Try a Bleached Finish
You can remove the color from wood without taking away its personality.
Synopsis: You can remove the color from wood without taking away its personality. Michael Robbins shows how on a white oak cabinet, where bleached panels contrast nicely with the natural carcass and still allow the oak’s ray fleck to shimmer through. Robbins uses a two-part bleach finish, and in this article he demonstrates how to adjust the color to exactly what you want, neutralize it, and enhance it with a finish that will keep it white.
With my work I often avoid the warmth of oiled oak, maple, or ash and instead apply a bleaching process that effectively takes the color out of the wood. It may sound like heresy, but done properly, a bleached finish can provide a pleasant contrast and a new context to the wood. The bleaching process allows a wide range of control. Depending on the extent of application, you can achieve results ranging from a subtly muted color to a brilliant white.
I’ll show you my method using one of my cabinets. For this example, I am using quartersawn white oak fronts. This wood bleaches out to an almost paper white, while still allowing the silver ray fleck to shine through. These fronts will be paired with a natural oiled white oak carcase, creating a nice contrast between the two palettes.
Prep the surfaces and mix the solution
Before bleaching, prepare the wood by sanding up through the grits to 220. Then wet the wood to raise the grain, and sand it with 220-grit paper. Now mix and apply the bleach. I do this with the work faceup and on stickers, using a two-part bleach product made by Daly’s Wood Finishes in Seattle. I order mine directly from Daly’s in gallon containers, but you can find pintsize containers on Amazon.

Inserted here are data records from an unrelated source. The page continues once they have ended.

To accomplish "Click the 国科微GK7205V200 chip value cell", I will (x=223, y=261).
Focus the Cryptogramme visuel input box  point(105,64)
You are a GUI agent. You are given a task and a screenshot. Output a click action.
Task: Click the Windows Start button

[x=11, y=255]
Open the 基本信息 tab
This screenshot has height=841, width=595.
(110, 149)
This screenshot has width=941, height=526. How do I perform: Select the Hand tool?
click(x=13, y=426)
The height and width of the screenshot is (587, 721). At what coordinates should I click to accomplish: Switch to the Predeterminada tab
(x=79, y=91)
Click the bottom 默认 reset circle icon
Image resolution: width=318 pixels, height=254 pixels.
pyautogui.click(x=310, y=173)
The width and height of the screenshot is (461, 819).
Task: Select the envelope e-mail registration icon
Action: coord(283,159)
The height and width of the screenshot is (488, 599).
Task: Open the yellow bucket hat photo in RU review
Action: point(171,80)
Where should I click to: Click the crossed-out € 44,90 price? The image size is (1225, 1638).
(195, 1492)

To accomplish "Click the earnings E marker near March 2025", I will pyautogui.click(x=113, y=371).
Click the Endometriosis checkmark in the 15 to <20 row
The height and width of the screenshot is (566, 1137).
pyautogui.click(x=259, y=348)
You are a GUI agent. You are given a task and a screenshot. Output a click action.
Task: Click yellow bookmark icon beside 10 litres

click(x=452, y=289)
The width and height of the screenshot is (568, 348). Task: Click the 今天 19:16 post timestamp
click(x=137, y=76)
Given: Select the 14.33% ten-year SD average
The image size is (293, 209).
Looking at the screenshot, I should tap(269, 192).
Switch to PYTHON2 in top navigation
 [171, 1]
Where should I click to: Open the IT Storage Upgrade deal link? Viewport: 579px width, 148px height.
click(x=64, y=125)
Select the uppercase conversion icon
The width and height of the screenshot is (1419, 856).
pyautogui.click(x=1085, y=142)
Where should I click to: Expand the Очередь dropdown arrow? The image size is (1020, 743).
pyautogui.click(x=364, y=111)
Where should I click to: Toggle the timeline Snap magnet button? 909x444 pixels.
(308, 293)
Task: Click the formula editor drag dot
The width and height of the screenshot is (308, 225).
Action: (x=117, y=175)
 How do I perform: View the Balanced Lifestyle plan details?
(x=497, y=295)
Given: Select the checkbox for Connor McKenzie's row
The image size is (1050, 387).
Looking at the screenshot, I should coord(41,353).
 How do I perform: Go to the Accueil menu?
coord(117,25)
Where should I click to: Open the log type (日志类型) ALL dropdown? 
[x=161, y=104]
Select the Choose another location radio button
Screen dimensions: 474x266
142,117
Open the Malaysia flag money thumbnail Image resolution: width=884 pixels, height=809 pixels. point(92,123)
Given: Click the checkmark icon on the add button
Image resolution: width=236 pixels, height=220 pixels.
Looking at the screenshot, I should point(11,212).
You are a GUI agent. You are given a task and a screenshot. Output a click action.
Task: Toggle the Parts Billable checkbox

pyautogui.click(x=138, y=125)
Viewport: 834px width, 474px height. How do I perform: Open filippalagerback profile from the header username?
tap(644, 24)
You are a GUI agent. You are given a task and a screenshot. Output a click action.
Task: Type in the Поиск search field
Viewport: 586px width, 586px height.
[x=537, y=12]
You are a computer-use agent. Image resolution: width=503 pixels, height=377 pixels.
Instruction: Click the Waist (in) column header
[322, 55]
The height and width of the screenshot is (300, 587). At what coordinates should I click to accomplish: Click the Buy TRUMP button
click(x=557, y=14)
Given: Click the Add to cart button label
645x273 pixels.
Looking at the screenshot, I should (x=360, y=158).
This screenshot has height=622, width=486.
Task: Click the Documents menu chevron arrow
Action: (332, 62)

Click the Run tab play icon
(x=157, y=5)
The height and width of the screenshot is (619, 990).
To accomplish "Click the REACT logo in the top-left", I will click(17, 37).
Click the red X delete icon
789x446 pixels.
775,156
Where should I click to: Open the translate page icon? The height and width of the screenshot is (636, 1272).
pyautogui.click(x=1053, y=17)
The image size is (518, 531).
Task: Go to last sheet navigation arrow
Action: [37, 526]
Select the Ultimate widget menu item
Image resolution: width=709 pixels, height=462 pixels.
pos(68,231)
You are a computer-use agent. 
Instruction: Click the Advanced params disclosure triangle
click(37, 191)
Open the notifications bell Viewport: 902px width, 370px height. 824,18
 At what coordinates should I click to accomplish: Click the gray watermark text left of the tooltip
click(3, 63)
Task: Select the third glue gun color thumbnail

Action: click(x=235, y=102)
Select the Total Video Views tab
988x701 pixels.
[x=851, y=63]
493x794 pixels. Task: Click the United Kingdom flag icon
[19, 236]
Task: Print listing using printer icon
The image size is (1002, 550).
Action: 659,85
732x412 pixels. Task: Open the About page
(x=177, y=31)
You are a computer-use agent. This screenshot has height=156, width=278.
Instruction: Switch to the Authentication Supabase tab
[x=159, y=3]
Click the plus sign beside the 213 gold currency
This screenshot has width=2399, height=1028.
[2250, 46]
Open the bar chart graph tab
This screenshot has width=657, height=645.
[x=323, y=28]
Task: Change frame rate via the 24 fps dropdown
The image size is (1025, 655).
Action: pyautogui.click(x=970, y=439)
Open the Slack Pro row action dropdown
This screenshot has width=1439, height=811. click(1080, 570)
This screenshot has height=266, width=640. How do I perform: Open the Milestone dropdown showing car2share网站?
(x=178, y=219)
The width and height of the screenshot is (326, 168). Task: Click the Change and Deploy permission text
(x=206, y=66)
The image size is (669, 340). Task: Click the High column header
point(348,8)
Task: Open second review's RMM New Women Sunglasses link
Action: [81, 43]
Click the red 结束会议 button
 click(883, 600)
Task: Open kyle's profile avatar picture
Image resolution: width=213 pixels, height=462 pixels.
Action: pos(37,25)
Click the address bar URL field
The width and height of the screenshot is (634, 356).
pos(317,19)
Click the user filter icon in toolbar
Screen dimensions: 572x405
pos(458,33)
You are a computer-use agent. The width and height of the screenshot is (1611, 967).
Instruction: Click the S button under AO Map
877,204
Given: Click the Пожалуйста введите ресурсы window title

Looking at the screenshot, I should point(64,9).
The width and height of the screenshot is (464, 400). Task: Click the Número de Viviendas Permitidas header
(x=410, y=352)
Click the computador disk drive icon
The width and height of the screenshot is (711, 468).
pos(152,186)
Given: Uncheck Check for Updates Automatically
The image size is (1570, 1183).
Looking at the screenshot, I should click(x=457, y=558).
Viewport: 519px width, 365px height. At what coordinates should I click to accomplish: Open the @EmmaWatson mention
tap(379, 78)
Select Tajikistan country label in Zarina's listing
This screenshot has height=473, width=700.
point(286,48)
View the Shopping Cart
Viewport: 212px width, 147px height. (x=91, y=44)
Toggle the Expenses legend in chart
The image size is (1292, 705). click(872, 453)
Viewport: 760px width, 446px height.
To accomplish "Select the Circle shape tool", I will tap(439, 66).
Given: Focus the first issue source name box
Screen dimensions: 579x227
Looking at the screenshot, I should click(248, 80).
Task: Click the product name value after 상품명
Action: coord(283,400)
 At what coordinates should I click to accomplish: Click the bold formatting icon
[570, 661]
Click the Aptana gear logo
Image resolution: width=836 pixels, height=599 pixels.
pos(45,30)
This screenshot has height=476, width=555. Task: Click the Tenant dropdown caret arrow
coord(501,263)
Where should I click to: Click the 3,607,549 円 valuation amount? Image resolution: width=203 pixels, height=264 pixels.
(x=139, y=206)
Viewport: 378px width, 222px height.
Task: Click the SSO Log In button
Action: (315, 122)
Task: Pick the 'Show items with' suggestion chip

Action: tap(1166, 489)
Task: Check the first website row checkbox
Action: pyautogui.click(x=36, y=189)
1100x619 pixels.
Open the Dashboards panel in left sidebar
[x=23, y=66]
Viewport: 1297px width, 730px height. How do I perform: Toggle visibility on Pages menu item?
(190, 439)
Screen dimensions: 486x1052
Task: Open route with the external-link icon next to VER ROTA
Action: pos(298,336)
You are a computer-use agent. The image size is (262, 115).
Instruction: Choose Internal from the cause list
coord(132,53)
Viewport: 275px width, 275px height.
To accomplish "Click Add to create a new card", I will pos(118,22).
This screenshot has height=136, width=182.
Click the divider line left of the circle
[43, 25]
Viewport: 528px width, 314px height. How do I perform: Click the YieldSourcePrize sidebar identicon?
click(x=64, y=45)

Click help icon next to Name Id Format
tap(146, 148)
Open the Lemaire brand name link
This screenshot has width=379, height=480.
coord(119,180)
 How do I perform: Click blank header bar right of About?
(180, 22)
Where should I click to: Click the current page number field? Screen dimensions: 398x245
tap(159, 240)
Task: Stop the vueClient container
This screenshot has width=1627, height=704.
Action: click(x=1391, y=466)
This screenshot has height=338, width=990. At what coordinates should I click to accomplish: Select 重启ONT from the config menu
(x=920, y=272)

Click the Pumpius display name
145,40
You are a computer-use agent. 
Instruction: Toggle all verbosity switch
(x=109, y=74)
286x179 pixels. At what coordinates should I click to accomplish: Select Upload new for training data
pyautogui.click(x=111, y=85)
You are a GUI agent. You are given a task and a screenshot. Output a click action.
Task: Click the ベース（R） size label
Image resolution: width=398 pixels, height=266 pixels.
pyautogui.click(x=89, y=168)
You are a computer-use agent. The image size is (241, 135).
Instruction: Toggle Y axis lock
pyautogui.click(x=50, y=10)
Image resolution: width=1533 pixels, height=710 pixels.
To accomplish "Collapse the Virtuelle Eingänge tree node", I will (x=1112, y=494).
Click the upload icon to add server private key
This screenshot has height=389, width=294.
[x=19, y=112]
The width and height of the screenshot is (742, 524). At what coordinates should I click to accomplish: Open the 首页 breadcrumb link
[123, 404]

Mix equal parts A (sodium hydroxide) and B (hydrogen Heat and sand peroxide), adding an extra splash of part B (approximately 10% to 15% of the 1:1 mix). This produces a whiter result, with less green and yellow and an even color. When parts A and B are mixed, a chemical reaction begins. The solution is active for about 30 minutes, so mix only what you need for two to three generous coats.
Apply the bleach solution Apply the bleach, making sure to avoid puddles or drips. Once you have covered all the surfaces, let the bleach sit and do its thing for about 10 to 12 minutes. When the bleach has started to dry, use the remaining mixture to quickly add another coat. Then allow the wood to sit and dry thoroughly. Once it’s dry, assess the color. I apply three coats of bleach to achieve a clean, white look.